Teorizar sobre esto es perder el tiempo. Solo la experiencia nos lo da a conocer. ¿Cómo explicar que al perdernos nos encontramos a nosotros mismos? Se pueden usar diversas analogías, pero solo lo podremos entender si lo experimentamos. No se trata de una comprensión racional, sino experiencial. Hay realidades como el amor, la unión o la libertad que, para comprenderlas hasta el punto de que nos transformen, las hemos de experimentar. Si no las experimentamos solo podremos hablar de sus efectos sin que nos afecten, sin que nos transformen. Se da un fenómeno curioso en nuestros diversos tipos de conocimiento. El conocimiento intelectual nos da una información que nos permite creer que sabemos, que somos más perspicaces e intuitivos que los demás, llenándonos de orgullo. Sin embargo, el conocimiento experiencial se caracteriza ante todo por su capacidad transformadora, haciendo brotar un sentimiento de haber recibido algo gratuito, no merecido, provocando en nosotros una mirada compasiva y un sosegado deseo de acción de gracias. Quien tiene una experiencia íntima no la pregona, sino que la acuna en el silencio del corazón. Por eso en la oración tratamos más de ponernos en presencia de Dios que de tener ideas brillantes. La oración busca trascender las imágenes a las que le puede llevar el Cristo histórico para adentrarse silenciosamente en el Cristo glorificado. Ese adentramiento en el Cristo glorioso es un acto de amor que nos pone en comunión con todo, con el Amor Universal que todo lo abarca.

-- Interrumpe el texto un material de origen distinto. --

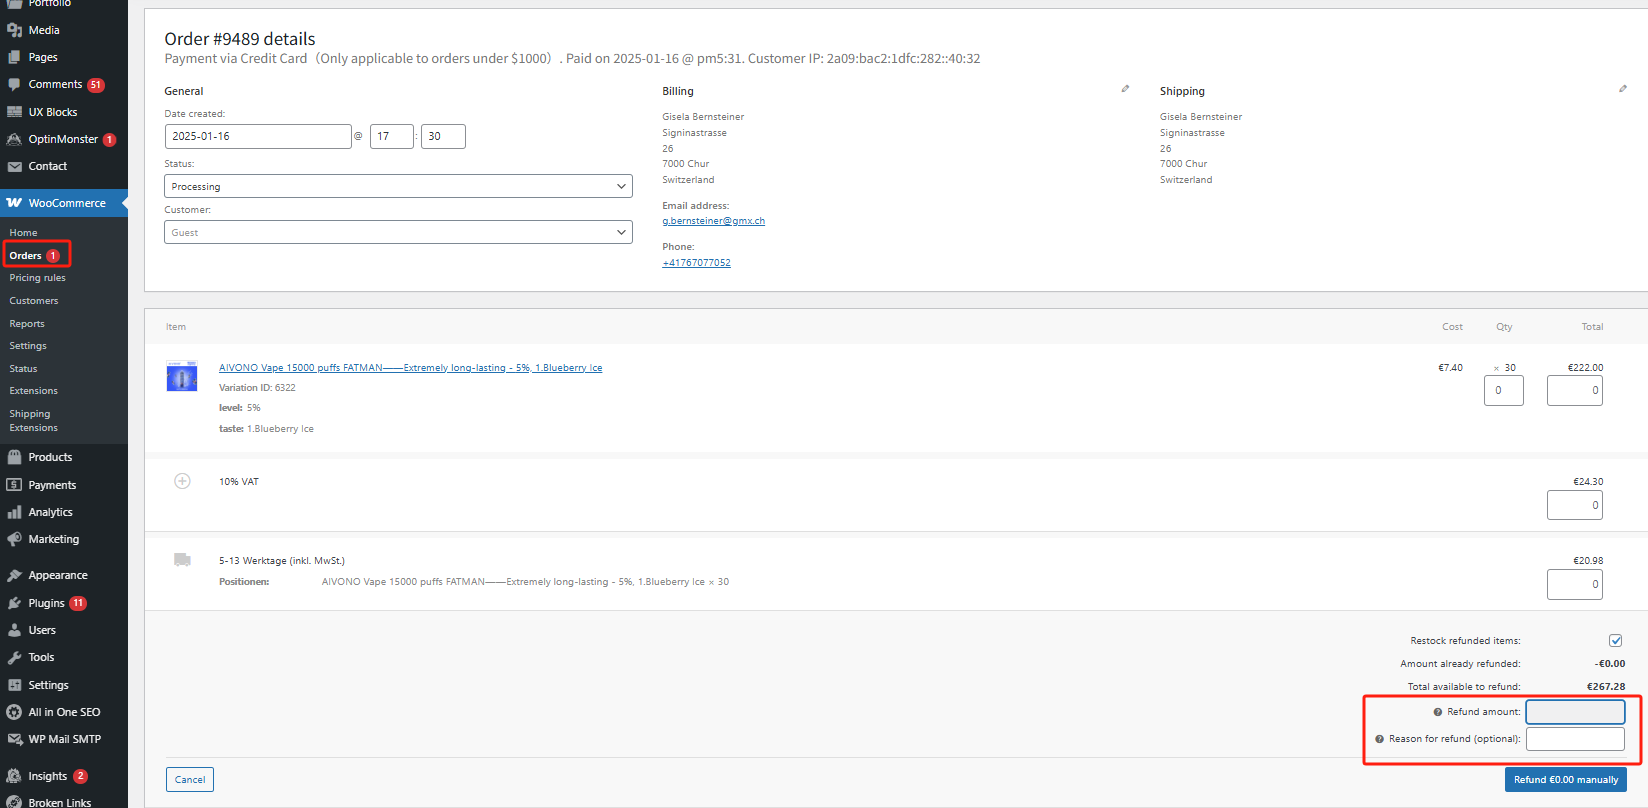1648x808 pixels.
Task: Go to Pricing rules in WooCommerce menu
Action: click(37, 278)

El conocimiento místico se acerca más al conocimiento apofático que reconoce que Dios no es nada de lo que nosotros podamos imaginar ni sentir. Dionisio, llamado Areopagita, monje sirio de principios del siglo VI, nos decía al respecto:
“A la hora, pues, de intentar la práctica de la contemplación mística, has de dejar atrás los sentidos y las operaciones del intelecto, todo lo que los sentidos y el intelecto pueden percibir, las cosas que son y las que no son, y has de adentrarte hacia el no-saber y, en lo posible, hacia la unión con aquel que está por encima de todas las cosas y de todo conocimiento. Por el constante y absoluto abandono de ti mismo y de todas las cosas, dejando todo y viéndote libre de todo te abrirás al rayo de la divina oscuridad que supera a todo saber” (Teología Mística, I, I).
Nuestra incapacidad de llegar a Dios requiere que nos vaciemos de nosotros mismos y de toda criatura para que Dios pueda iluminar nuestro intelecto una vez purificados. Oscuridad de las cosas creadas y llenos de la luz de Dios. Las facultades se vacían de todo conocimiento humano y surge un silencio místico que nos encamina a la unión con Dios y su visión mística tal y como es. Si nuestras facultades son incapaces de darnos a conocer a Dios, no nos queda otra que vaciarlas para que sea la misma luz de Dios la que nos ilumine.
Esto puede parecer algo exclusivo para personas muy especiales, pero realmente está muy cercano a nosotros porque, en el fondo, es una experiencia de amor más allá de los sentidos corporales. Recordemos cómo Santa Teresa nos decía que a Dios no se le puede comprender con el intelecto, pero sí por el amor. San Juan de la Cruz nos dejó aquel bello verso: “¡Oh llama de amor viva, que tiernamente hieres de mi alma el más profundo centro!”. Y el autor de la Nube del No-Saber nos dice: “Trata de entender este punto. Las criaturas racionales, como los hombre y los ángeles, poseen dos facultades principales, una facultad de conocer y una facultad de amar. Nadie puede comprender totalmente al Dios increado con su entendimiento; pero cada uno, de manera diferente, puede captarlo plenamente por el amor. Tal es el incesante milagro del amor: una persona que ama, a través de su amor, puede abrazar a Dios, cuyo ser llena y trasciende la creación entera. Y esta obra maravillosa del amor dura para siempre, porque aquel a quien amamos es eterno”.